2.4.1. A Paisagem Social

O entendimento de um lugar é, na sua essência, diferente quando experimentado individualmente ou em grupo. Esta realidade revela, também, uma outra dimensão percetual do Sítio; a da Paisagem Social.

O significado da paisagem social não assenta na ambiência do Sítio, mas sim no seu carácter polarizador, pelo que a vivência em conjunto desse espaço induz uma perceção obrigatoriamente diferenciada, e muitas vezes conflituosa, com a experimentada, sem a presença de compromissos sociais.

O termo utilizado neste ponto é algo redundante na forma como foram conjugados os termos Paisagem/Social, uma vez que a imagem da paisagem é construída pelo imaginário coletivo, tendo portanto, uma composição fortemente social. O que se pretende salientar com esta conjunção é a particularidade de certos lugares possuírem um valor atribuído, quase exclusivamente, devido a fatores sociais (frequentemente gerados pela vivência em ambientes urbanos), que ultrapassam a própria forma da paisagem.

A contemplação da paisagem é um ato individual, o observador constitui-se como o centro da paisagem, não como elemento de composição do espaço, mas como elemento que capta o seu ambiente e lhe identifica o significado. Assim o observador está dentro da paisagem, mas, ao mesmo tempo, fora dela.

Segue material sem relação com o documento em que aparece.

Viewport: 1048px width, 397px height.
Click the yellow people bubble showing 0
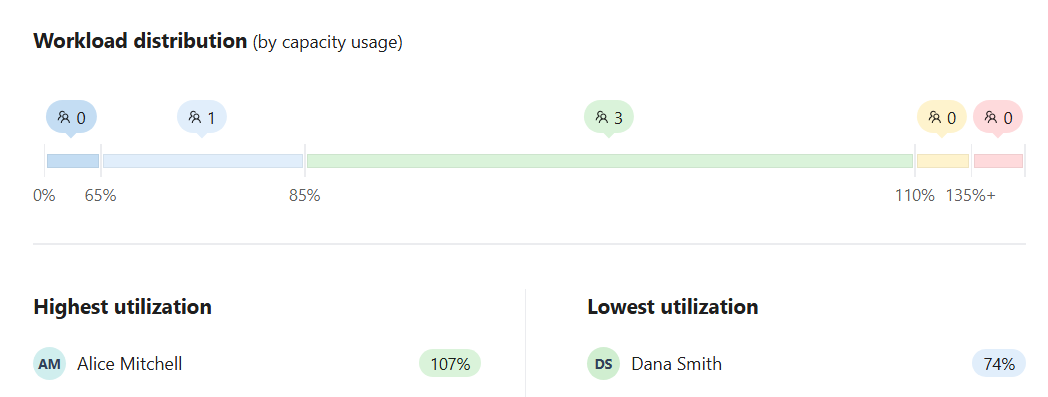point(942,118)
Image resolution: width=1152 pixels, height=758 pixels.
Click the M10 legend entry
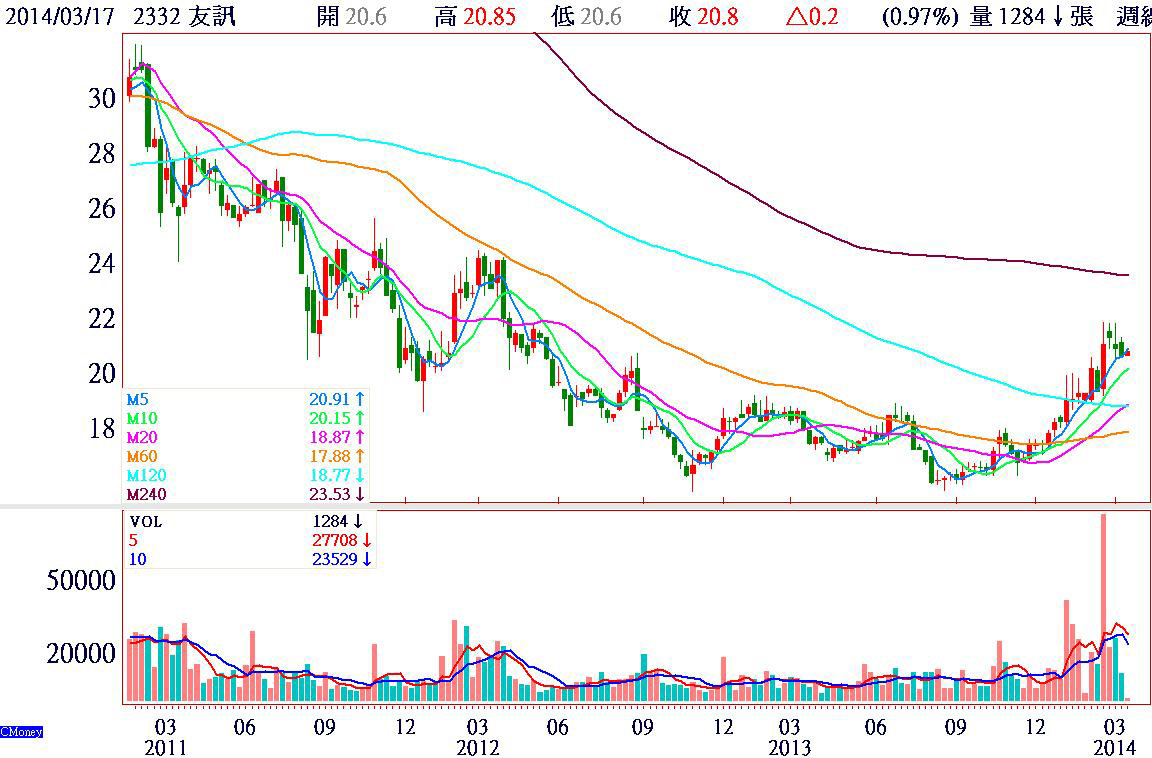click(x=141, y=418)
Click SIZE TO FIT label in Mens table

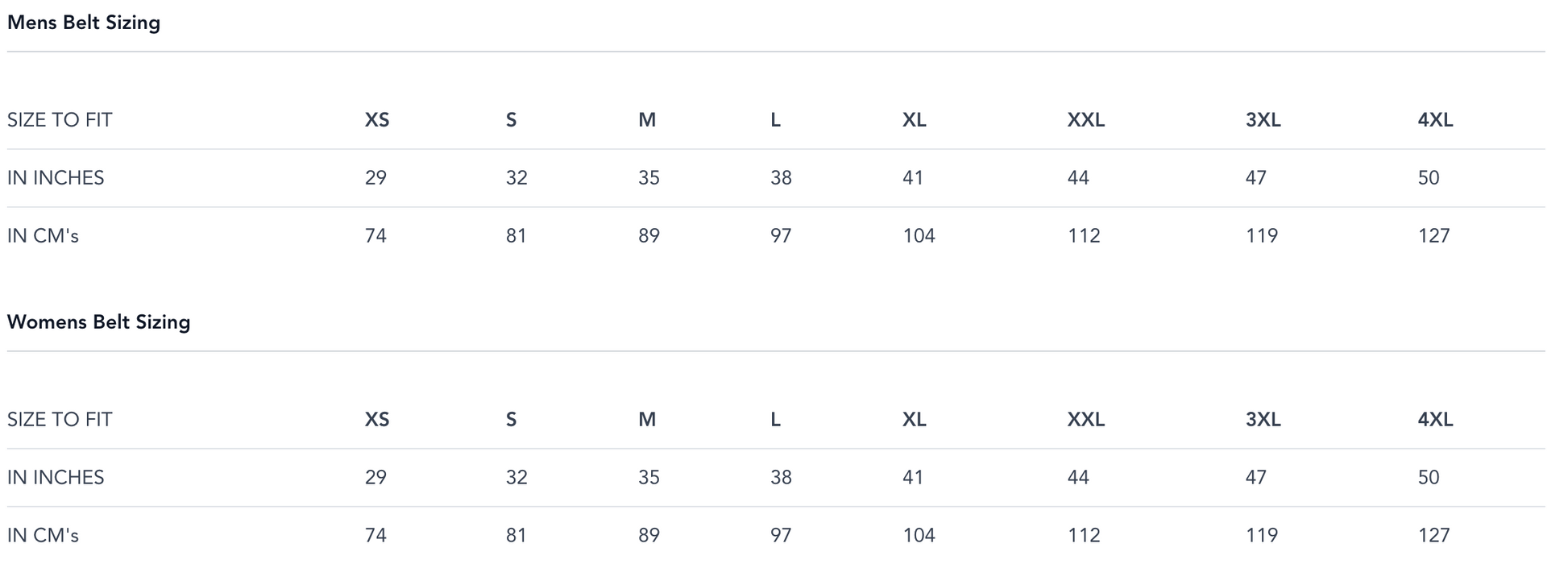[60, 120]
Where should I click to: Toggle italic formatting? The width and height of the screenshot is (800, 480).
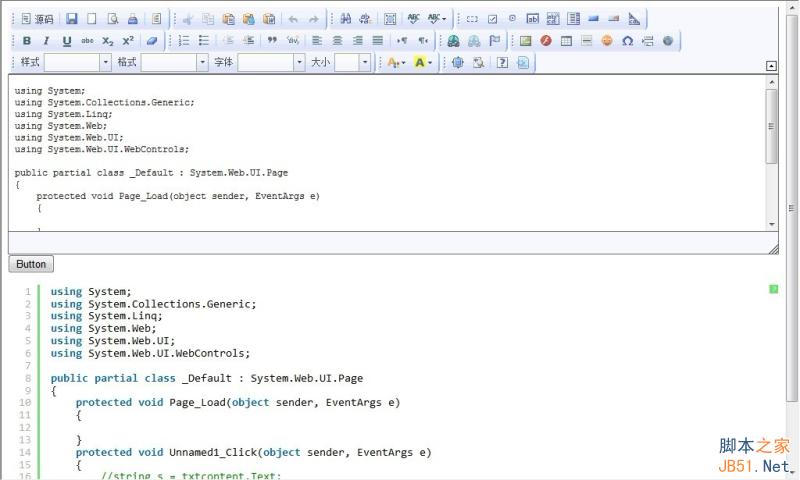pos(47,41)
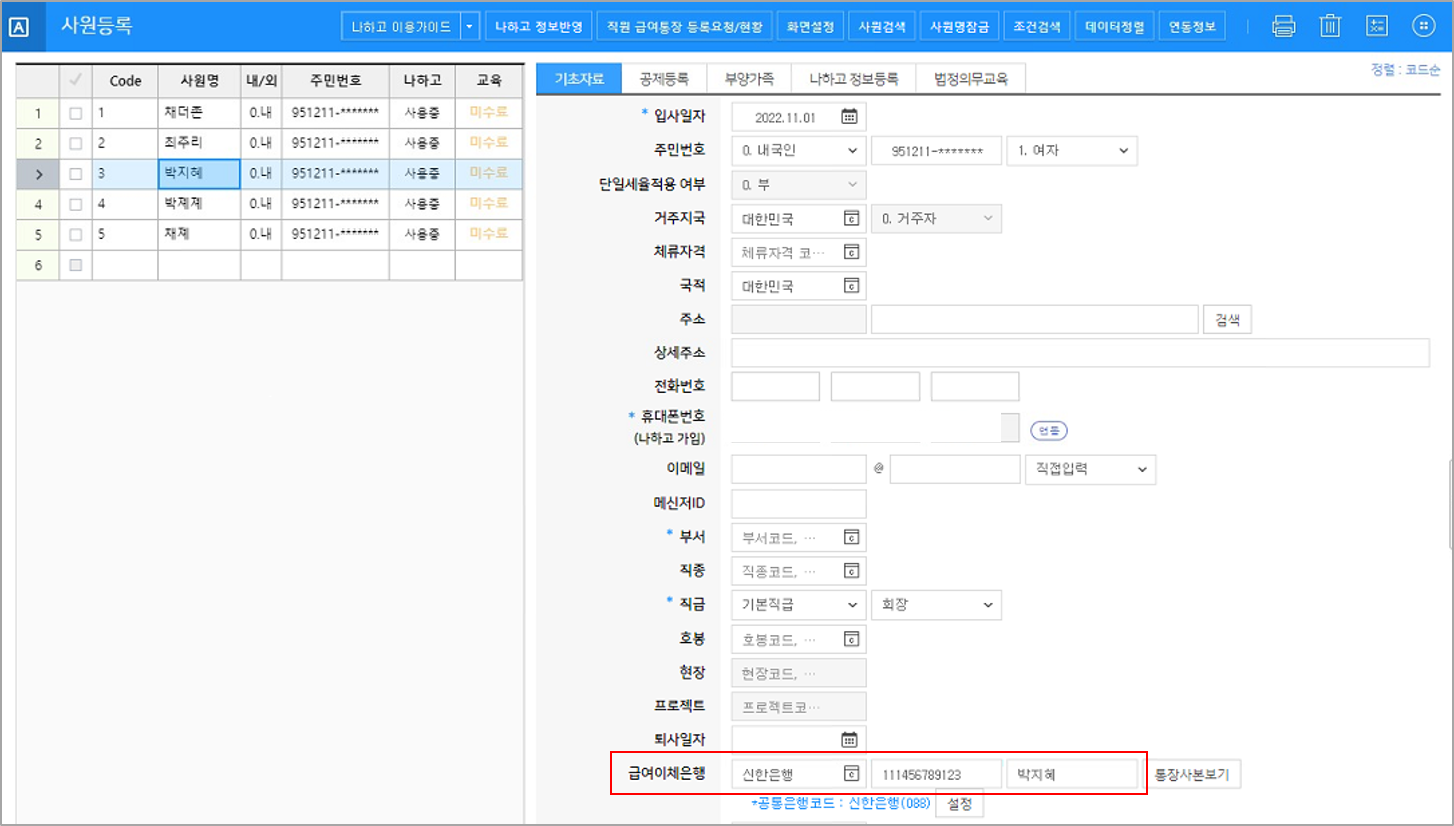Select the checkbox for employee 채제

pos(75,234)
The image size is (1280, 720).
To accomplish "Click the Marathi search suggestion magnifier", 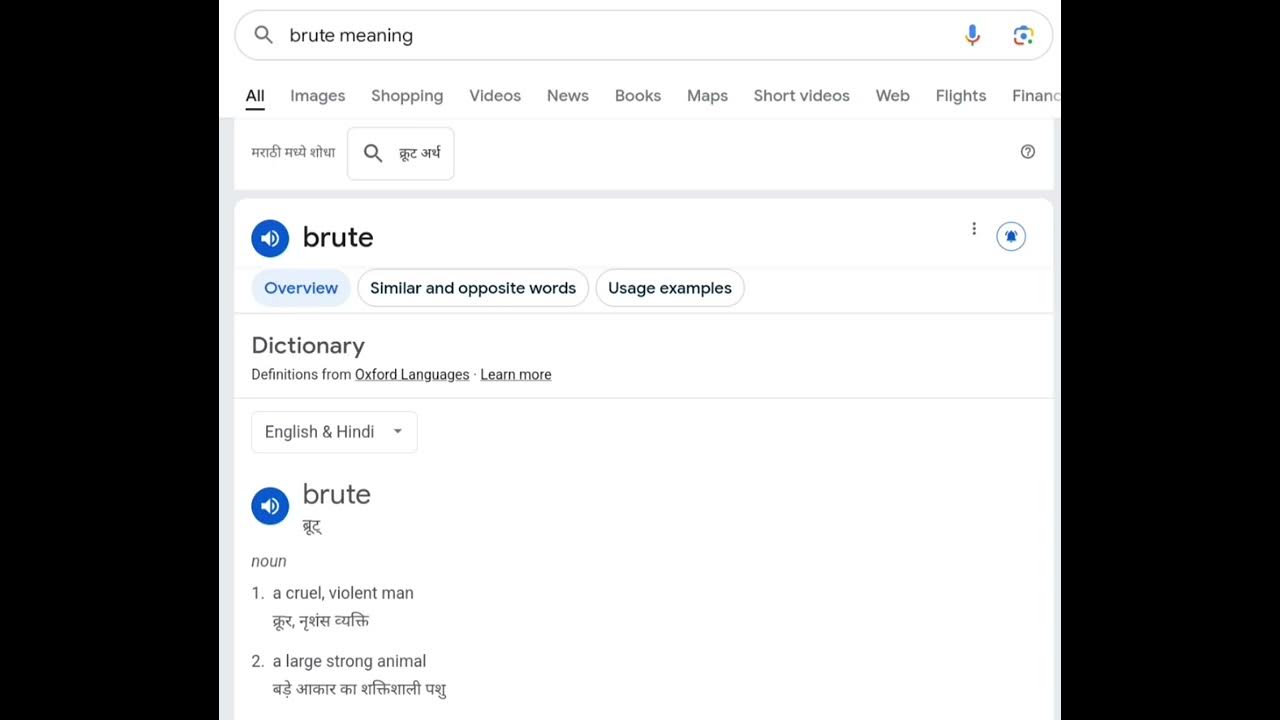I will pos(373,153).
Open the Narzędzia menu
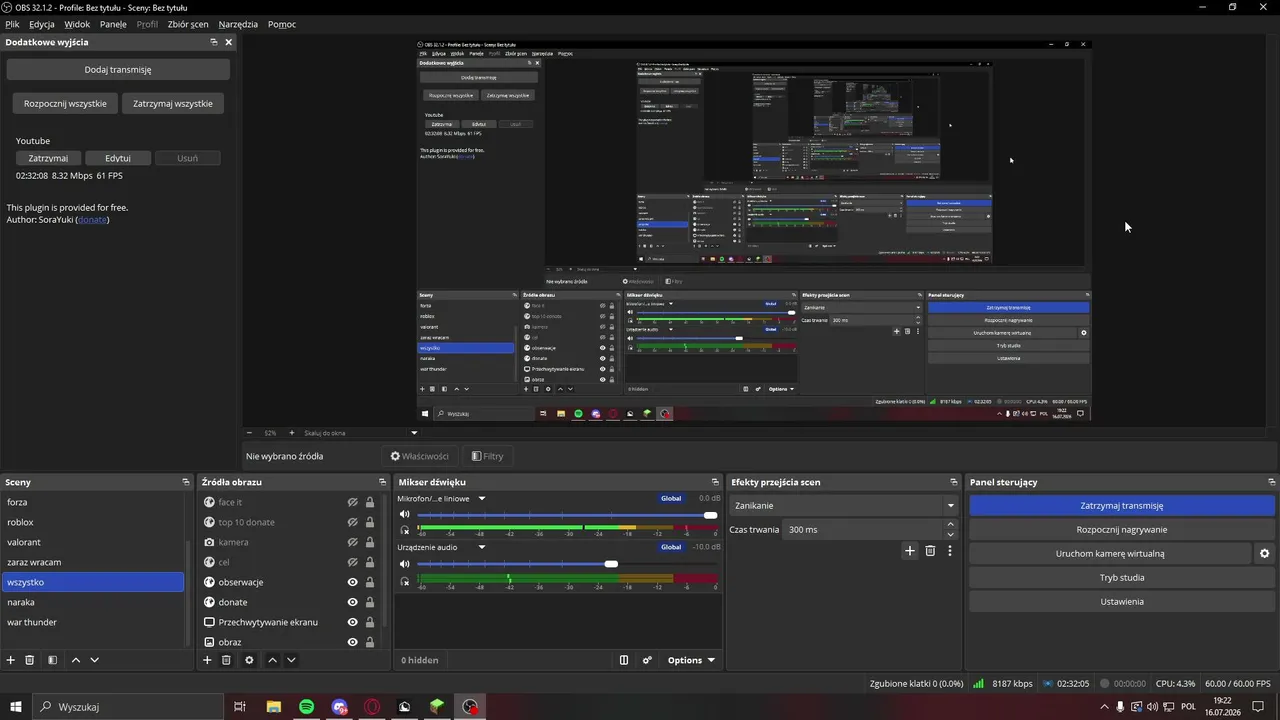This screenshot has height=720, width=1280. [x=238, y=24]
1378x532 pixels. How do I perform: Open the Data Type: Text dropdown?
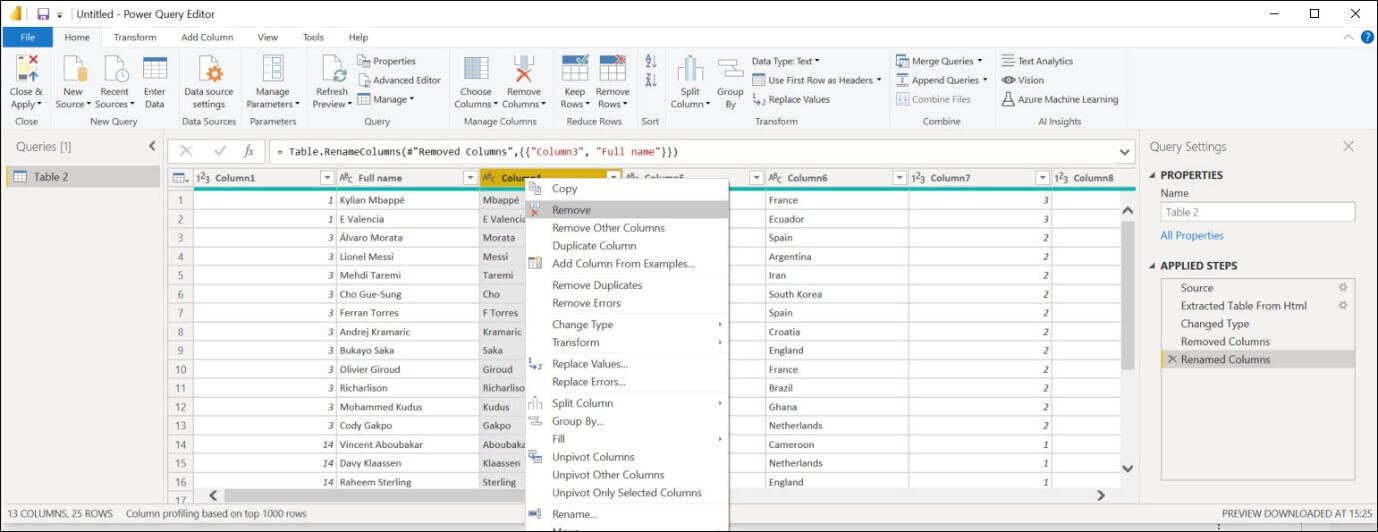coord(785,61)
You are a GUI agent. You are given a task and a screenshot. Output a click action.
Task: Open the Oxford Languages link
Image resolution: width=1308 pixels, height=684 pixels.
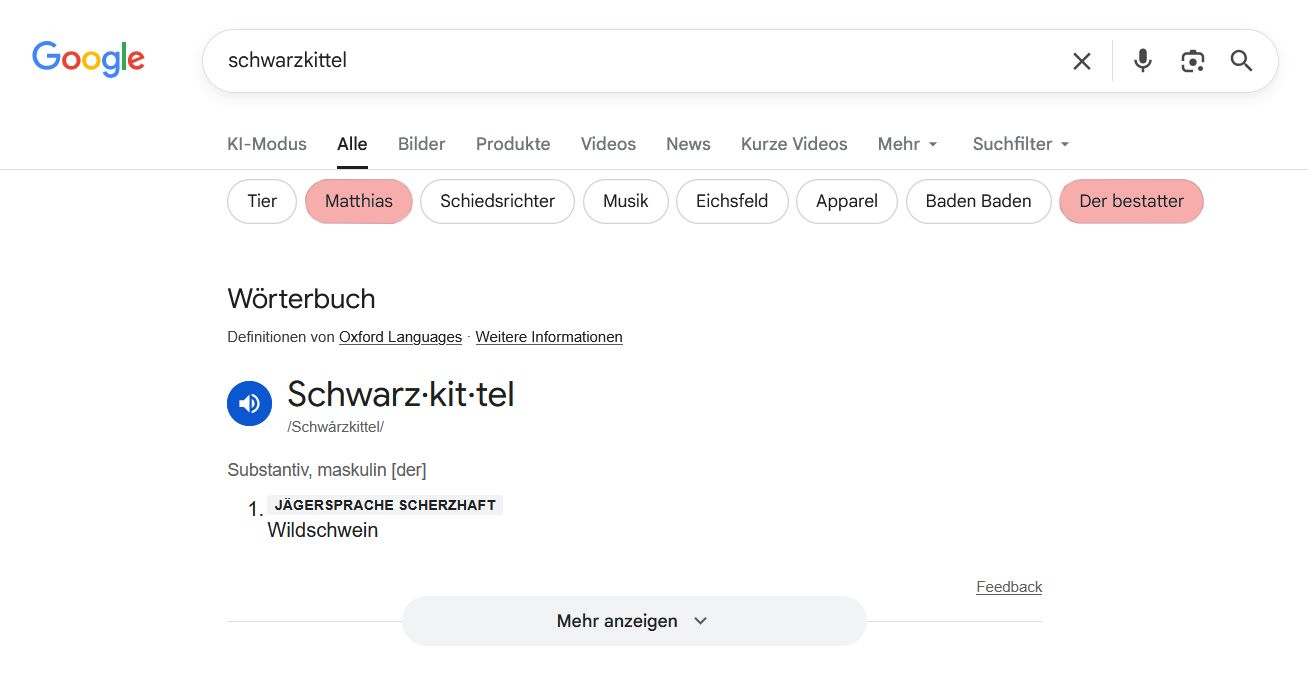400,337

Quando o fenómeno da contemplação da paisagem se estende a um grupo de pessoas, altera-se a individualidade da reflexão sobre o significado do Sítio, e estas passam a elementos intervenientes que compõem o espaço. A procura de pontos de perceção da paisagem não corresponde já a uma necessidade de vivência do espaço, nem da interpretação do carácter do lugar, mas advém da vontade de captar uma imagem que lhe assegure uma síntese do lugar.

Esta ideia ajuda-nos a entender a natureza de um espaço de significados complexos como é o miradouro. Neste contexto, a eleição do sítio mais alto é alimentada pela ideia que desse ponto se obtém uma perceção síntese da totalidade do lugar e, quanto mais alto se situa, mais completa é a compreensão do espaço.